**Task instructions:** Arrange the lines of the data below as a numbered list, omitting any blank lines and leaving the pictures out.

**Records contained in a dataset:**
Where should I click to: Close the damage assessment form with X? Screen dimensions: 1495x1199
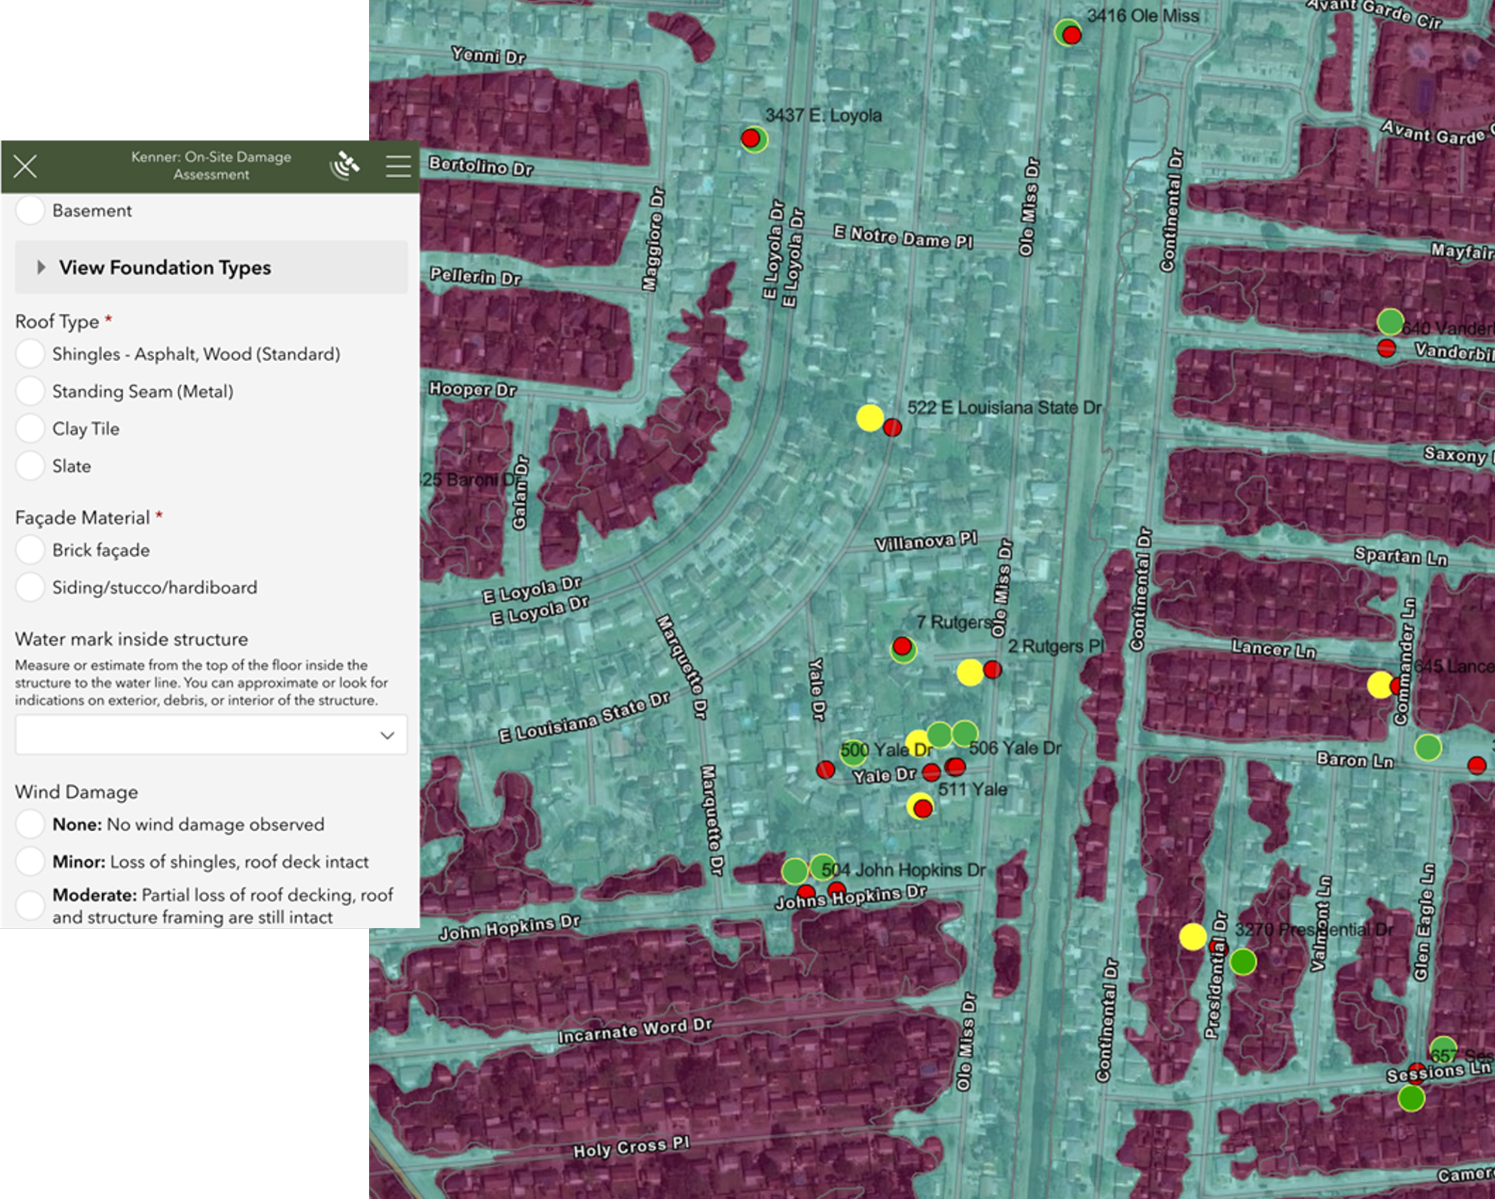click(25, 166)
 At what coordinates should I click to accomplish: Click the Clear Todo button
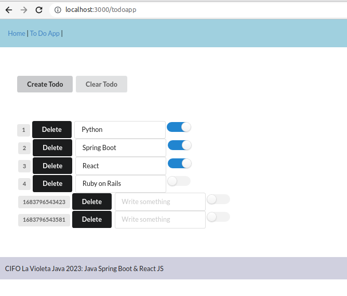[102, 84]
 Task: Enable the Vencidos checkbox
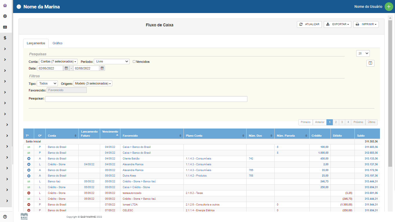134,62
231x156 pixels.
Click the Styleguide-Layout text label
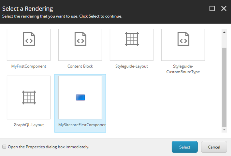pos(132,66)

**Written answer:**
1. Where should I click to: Close the damage assessment form with X? Screen dimensions: 1495x1199
2. click(25, 166)
3.  At what coordinates should I click to accomplish: Click the Clear Todo button
4. [102, 84]
5.  Task: Enable the Vencidos checkbox
6. 134,62
7. 231x156 pixels.
8. Click the Styleguide-Layout text label
9. pos(132,66)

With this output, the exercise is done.